This thread is about Evoni's act of excellence in the workplace and stand as a productive citizen, not your off the hip interpretation or emotional moment. Please keep it as such.


----------



## Jammer Six (Jun 2, 2017)

MountainGirl said:


> Stay out of it.


You should have held the conversation in private if you wanted it to be private, MountainGirl. He's a racists, one of the most common kind. He's been out here for years. You calling him out is good, me staying out of it isn't going to happen.
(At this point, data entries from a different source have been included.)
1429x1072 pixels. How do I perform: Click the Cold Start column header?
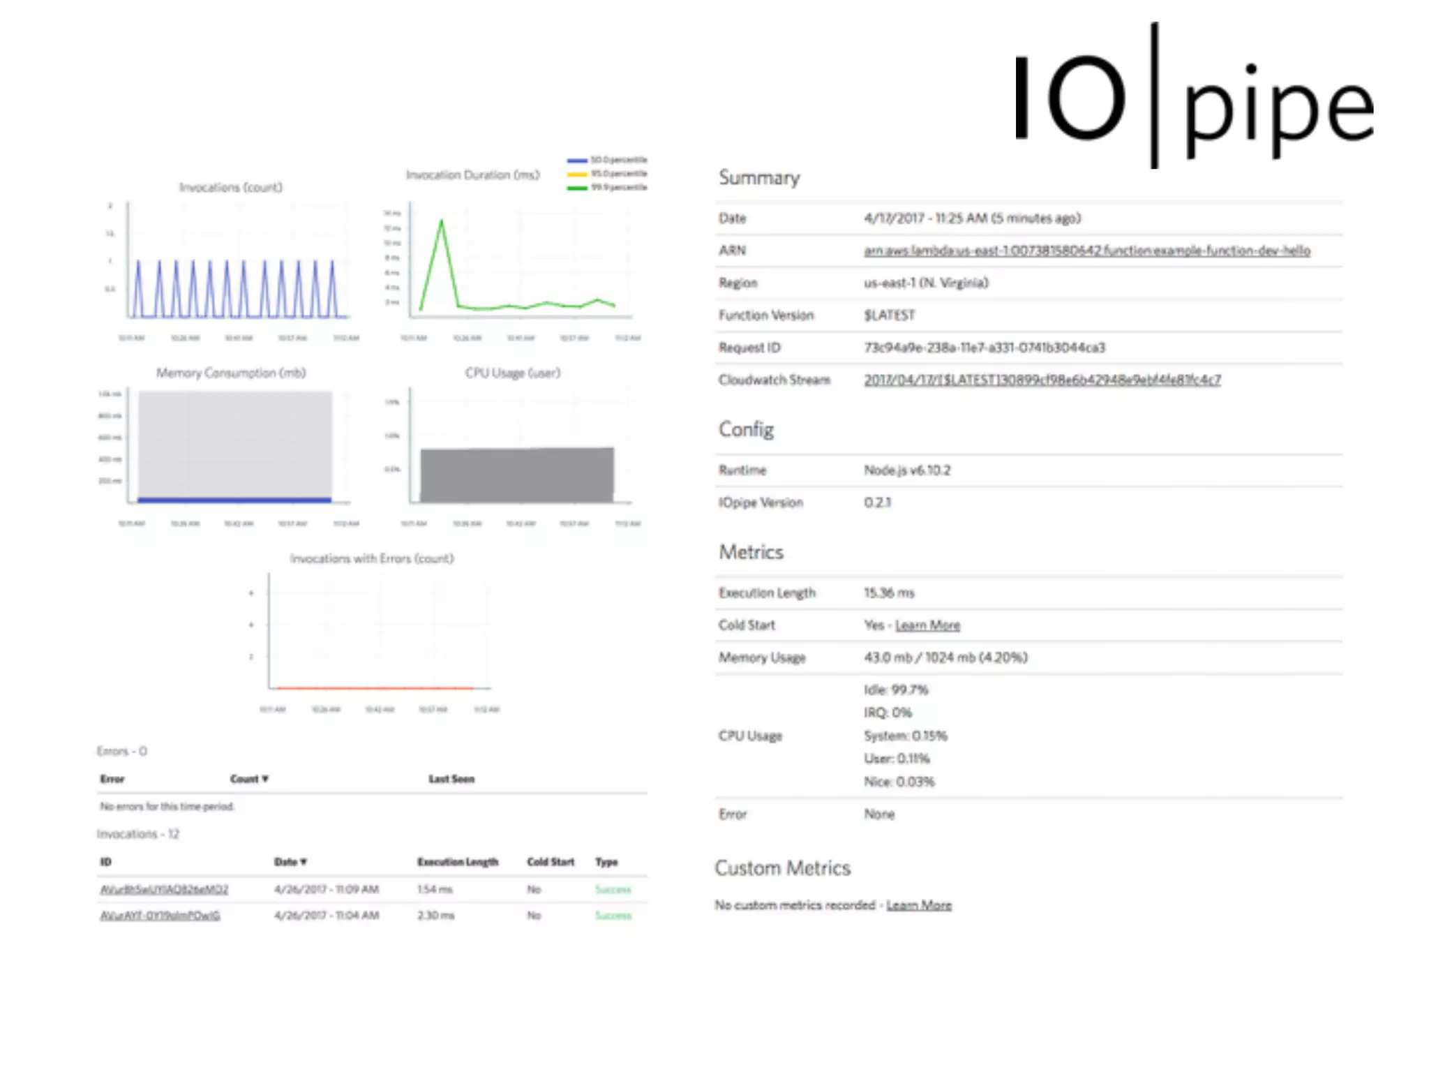[x=551, y=862]
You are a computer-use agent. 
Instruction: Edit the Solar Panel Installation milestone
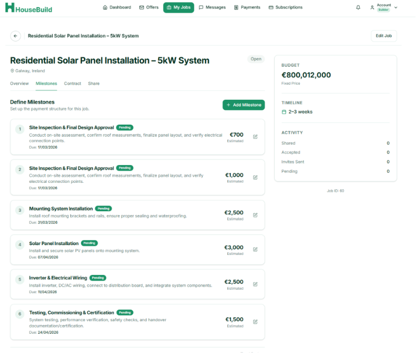click(255, 249)
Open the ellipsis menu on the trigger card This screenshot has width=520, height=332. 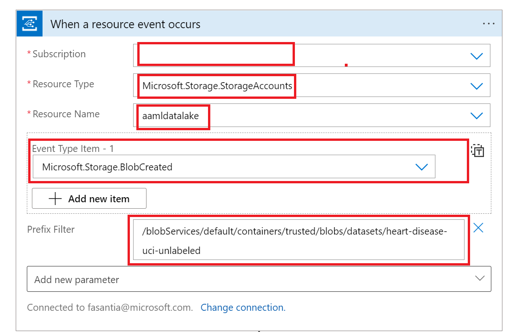pos(489,24)
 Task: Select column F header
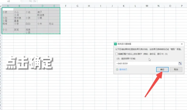coord(66,6)
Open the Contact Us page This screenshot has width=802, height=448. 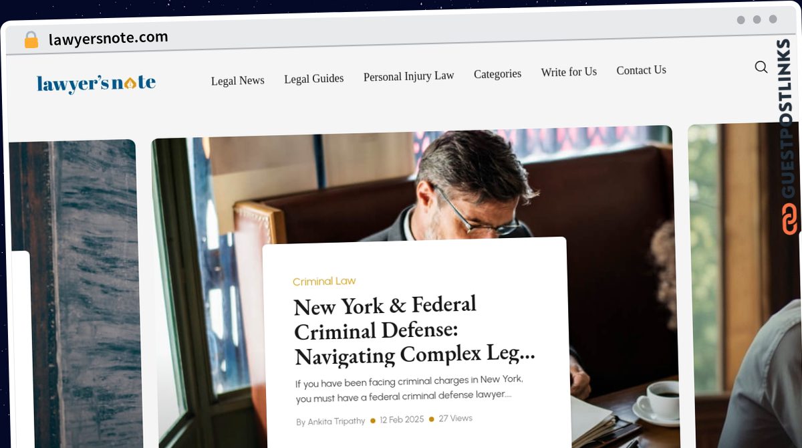[x=641, y=70]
He doesn't rate your attention beyond what you've done.


----------



## Slippy (Nov 14, 2013)

Jammer Six said:


> You should have held the conversation in private if you wanted it to be private, MountainGirl. He's a racists, one of the most common kind. He's been out here for years. You calling him out is good, me staying out of it isn't going to happen.
> 
> He doesn't rate your attention beyond what you've done.


Who is this "he" that you accuse of being a "racists, one of the most common kind"? And exactly what is the "most common kind"? I'm here to learn, teach and make people laugh so please do tell.

Thanks!:vs_wave:


----------



## A Watchman (Sep 14, 2015)

*For the record:*

Post #4 is a compliment to Ms. Evoni, for not succumbing to the trappings and culture that many her age, have let derail their potential.

The story and subsequent OP is about the employee, and not about the customer. The elderly gentlemen's race is irrelevant to the (and my) acknowledgement of the good deed.

I have had close friends beginning in childhood through today, that were (are) Black, Hispanic, and Filipino. I am well aware of the cultural differences between the races and acknowledge them. I am also aware that certain behaviors are detrimental to one's own ability to succeed and to make a positive contribution to society .... regardless of the color of your skin.

Understand the difference between the following two definitions and do not get lost in the concept of liberalism:
rac·ism - prejudice, discrimination, or antagonism directed against someone of a different race based on the belief that one's own race is superior.
"a program to combat racism"
The belief that all members of each race possess characteristics or abilities specific to that race, especially so as to distinguish it as inferior or superior to another race or races

re·al·ist - a person who accepts a situation as it is and is prepared to deal with it accordingly.
"I am a realist, with no time for your world of make believe"
An artist or writer whose style is characterized by the representation of people or things as they actually are.

*
And now .... for the rest of the story:*

The article was of interest to me not only because of the acts of Ms Evoni, but because they took place in a Waffle House of which I am a frequent patron. For those of you that do not know, they are a restaurant chain that serves grill type food 24 hours a day, 365 days a week. They often have a wait to get in and sit at the counters that are mostly adjacent to the kitchen where you observe the cooking activities and are served from the kitchen directly to your "table". They do not serve anything fancy or pretty, just mostly basic eggs, bacon, waffles, hash brown's, burgers and sandwiches. They are seen as near the bottom of the list as far as "desirable" places to work. Often an employee is wearing crumpled up uniforms and missing a tooth or two. This isn't no IHOP experience.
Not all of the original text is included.